§ WHAT THE TASK ASKS:
Report, as a bare number, how many lines in the data contain "baño".

§ DATA SUPPLIED:

^^^^^^^^^^^^^^^^

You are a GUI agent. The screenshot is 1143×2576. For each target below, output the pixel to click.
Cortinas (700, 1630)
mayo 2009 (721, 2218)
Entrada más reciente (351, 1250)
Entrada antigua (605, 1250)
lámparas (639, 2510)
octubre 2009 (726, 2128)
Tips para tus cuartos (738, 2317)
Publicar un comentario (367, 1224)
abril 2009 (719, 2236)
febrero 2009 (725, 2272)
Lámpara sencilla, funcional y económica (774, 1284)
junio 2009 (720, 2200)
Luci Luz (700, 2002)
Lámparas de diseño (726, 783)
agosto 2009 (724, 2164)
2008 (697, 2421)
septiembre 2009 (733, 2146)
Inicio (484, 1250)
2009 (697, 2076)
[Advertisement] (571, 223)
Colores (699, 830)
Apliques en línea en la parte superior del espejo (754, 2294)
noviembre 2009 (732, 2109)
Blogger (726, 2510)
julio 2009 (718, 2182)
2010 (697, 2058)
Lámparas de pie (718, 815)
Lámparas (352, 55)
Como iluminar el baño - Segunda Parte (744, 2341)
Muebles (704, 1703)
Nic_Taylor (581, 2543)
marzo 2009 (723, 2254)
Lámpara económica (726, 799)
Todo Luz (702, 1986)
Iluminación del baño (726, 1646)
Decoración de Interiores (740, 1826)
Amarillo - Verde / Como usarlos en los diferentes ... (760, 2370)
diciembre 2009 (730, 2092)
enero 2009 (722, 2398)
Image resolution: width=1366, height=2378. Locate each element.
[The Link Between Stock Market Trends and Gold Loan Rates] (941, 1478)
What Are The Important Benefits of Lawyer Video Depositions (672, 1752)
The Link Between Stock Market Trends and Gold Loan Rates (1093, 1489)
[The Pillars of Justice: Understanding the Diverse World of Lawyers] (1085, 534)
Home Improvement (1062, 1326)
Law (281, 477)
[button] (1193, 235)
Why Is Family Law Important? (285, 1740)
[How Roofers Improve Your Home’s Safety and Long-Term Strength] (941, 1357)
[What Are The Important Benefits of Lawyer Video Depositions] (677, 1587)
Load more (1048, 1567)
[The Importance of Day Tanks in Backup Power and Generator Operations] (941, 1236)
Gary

^^^^^^^^^^^^^^^^

§ YOUR SOLUTION:
2